-- EXERCISE DIRECTIONS --
Write the records from the line containing "View the 518 retweets count" through the line containing "click(x=972, y=317)" as a two-column CSV with the columns text and answer. Give one row per record, put each field in quotation marks, and replace line breaks with spaces.

-- TASK MATERIAL --

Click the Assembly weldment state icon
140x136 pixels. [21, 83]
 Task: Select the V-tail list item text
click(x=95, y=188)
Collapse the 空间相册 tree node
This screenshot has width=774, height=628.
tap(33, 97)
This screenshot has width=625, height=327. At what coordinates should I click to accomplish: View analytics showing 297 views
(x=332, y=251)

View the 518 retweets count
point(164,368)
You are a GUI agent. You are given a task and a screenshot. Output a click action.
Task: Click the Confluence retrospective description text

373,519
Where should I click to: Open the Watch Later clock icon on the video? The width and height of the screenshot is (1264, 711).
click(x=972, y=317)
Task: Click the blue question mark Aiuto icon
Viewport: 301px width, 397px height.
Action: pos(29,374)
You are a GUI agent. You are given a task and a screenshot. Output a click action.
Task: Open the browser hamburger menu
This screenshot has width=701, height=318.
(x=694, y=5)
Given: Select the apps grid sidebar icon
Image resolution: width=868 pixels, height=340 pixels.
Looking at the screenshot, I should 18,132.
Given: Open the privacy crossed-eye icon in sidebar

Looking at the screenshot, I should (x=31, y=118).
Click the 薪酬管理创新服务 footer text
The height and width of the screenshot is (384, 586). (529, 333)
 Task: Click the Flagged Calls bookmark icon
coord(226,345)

-- CORRECT RESPONSE --
text,answer
"View the 518 retweets count","point(164,368)"
"You are a GUI agent. You are given a task and a screenshot. Output a click action. Task: Click the Confluence retrospective description text","373,519"
"Where should I click to: Open the Watch Later clock icon on the video? The width and height of the screenshot is (1264, 711).","click(x=972, y=317)"